■ Task data ■
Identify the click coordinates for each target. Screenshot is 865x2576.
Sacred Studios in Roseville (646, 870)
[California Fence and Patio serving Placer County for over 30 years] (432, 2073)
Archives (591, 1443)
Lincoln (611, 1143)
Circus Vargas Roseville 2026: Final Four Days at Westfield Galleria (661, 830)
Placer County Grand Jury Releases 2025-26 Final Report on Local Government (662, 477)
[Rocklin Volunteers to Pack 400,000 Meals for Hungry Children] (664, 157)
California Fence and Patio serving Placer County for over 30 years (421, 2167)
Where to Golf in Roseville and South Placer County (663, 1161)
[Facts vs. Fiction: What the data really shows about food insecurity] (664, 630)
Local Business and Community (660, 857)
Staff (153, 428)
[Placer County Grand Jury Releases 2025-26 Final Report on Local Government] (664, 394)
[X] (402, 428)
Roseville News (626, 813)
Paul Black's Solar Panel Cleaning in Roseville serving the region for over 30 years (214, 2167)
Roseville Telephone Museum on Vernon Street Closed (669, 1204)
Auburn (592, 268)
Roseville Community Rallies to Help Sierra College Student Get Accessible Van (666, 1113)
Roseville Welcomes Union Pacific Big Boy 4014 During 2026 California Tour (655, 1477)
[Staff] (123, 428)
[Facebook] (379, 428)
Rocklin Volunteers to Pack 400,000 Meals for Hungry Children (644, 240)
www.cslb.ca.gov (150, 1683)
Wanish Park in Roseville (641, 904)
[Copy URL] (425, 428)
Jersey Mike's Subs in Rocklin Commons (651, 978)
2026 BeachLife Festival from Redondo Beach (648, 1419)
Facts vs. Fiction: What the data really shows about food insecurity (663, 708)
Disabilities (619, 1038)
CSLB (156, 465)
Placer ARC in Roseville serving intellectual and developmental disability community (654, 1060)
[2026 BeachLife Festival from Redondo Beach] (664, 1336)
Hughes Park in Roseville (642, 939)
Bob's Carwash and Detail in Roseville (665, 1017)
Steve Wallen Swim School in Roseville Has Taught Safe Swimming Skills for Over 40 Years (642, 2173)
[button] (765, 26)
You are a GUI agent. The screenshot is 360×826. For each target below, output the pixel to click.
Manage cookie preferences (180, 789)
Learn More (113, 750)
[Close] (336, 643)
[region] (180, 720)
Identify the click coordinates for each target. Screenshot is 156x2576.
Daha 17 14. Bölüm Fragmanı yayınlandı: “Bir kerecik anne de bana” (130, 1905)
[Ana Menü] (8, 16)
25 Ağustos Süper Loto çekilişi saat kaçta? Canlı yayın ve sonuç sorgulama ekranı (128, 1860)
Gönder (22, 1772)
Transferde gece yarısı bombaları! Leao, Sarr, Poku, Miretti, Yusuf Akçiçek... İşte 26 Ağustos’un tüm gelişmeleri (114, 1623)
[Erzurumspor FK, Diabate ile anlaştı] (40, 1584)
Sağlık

■ Exercise instructions ■
Print the records once more, exactly as they were given.

■ Solution to this exercise ■
Identify the click coordinates for each target. Screenshot is 865x2576.
Sacred Studios in Roseville (646, 870)
[California Fence and Patio serving Placer County for over 30 years] (432, 2073)
Archives (591, 1443)
Lincoln (611, 1143)
Circus Vargas Roseville 2026: Final Four Days at Westfield Galleria (661, 830)
Placer County Grand Jury Releases 2025-26 Final Report on Local Government (662, 477)
[Rocklin Volunteers to Pack 400,000 Meals for Hungry Children] (664, 157)
California Fence and Patio serving Placer County for over 30 years (421, 2167)
Where to Golf in Roseville and South Placer County (663, 1161)
[Facts vs. Fiction: What the data really shows about food insecurity] (664, 630)
Local Business and Community (660, 857)
Staff (153, 428)
[Placer County Grand Jury Releases 2025-26 Final Report on Local Government] (664, 394)
[X] (402, 428)
Roseville News (626, 813)
Paul Black's Solar Panel Cleaning in Roseville serving the region for over 30 years (214, 2167)
Roseville Telephone Museum on Vernon Street Closed (669, 1204)
Auburn (592, 268)
Roseville Community Rallies to Help Sierra College Student Get Accessible Van (666, 1113)
Roseville Welcomes Union Pacific Big Boy 4014 During 2026 California Tour (655, 1477)
[Staff] (123, 428)
[Facebook] (379, 428)
Rocklin Volunteers to Pack 400,000 Meals for Hungry Children (644, 240)
www.cslb.ca.gov (150, 1683)
Wanish Park in Roseville (641, 904)
[Copy URL] (425, 428)
Jersey Mike's Subs in Rocklin Commons (651, 978)
2026 BeachLife Festival from Redondo Beach (648, 1419)
Facts vs. Fiction: What the data really shows about food insecurity (663, 708)
Disabilities (619, 1038)
CSLB (156, 465)
Placer ARC in Roseville serving intellectual and developmental disability community (654, 1060)
[2026 BeachLife Festival from Redondo Beach] (664, 1336)
Hughes Park in Roseville (642, 939)
Bob's Carwash and Detail in Roseville (665, 1017)
Steve Wallen Swim School in Roseville Has Taught Safe Swimming Skills for Over 40 Years (642, 2173)
[button] (765, 26)
You are a GUI agent. The screenshot is 360×826. For each target below, output the pixel to click.
Manage cookie preferences (180, 789)
Learn More (113, 750)
[Close] (336, 643)
[region] (180, 720)
Identify the click coordinates for each target. Screenshot is 156x2576.
Daha 17 14. Bölüm Fragmanı yayınlandı: “Bir kerecik anne de bana” (130, 1905)
[Ana Menü] (8, 16)
25 Ağustos Süper Loto çekilişi saat kaçta? Canlı yayın ve sonuç sorgulama ekranı (128, 1860)
Gönder (22, 1772)
Transferde gece yarısı bombaları! Leao, Sarr, Poku, Miretti, Yusuf Akçiçek... İşte 26 Ağustos’un tüm gelişmeleri (114, 1623)
[Erzurumspor FK, Diabate ile anlaştı] (40, 1584)
Sağlık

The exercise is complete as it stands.